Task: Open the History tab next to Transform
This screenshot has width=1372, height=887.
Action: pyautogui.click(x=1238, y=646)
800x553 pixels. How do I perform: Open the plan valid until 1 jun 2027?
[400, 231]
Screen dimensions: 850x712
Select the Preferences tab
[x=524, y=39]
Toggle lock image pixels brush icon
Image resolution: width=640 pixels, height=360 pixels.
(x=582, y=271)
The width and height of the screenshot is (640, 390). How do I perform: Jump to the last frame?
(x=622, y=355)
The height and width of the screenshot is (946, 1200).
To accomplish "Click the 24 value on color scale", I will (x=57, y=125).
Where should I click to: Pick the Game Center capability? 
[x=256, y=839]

· · · ·

[The problem] Please write out the records from above, keeping every line exact.

[Result of this task]
Task: Open the History tab next to Transform
This screenshot has width=1372, height=887.
Action: pyautogui.click(x=1238, y=646)
800x553 pixels. How do I perform: Open the plan valid until 1 jun 2027?
[400, 231]
Screen dimensions: 850x712
Select the Preferences tab
[x=524, y=39]
Toggle lock image pixels brush icon
Image resolution: width=640 pixels, height=360 pixels.
(x=582, y=271)
The width and height of the screenshot is (640, 390). How do I perform: Jump to the last frame?
(x=622, y=355)
The height and width of the screenshot is (946, 1200).
To accomplish "Click the 24 value on color scale", I will (x=57, y=125).
Where should I click to: Pick the Game Center capability? 
[x=256, y=839]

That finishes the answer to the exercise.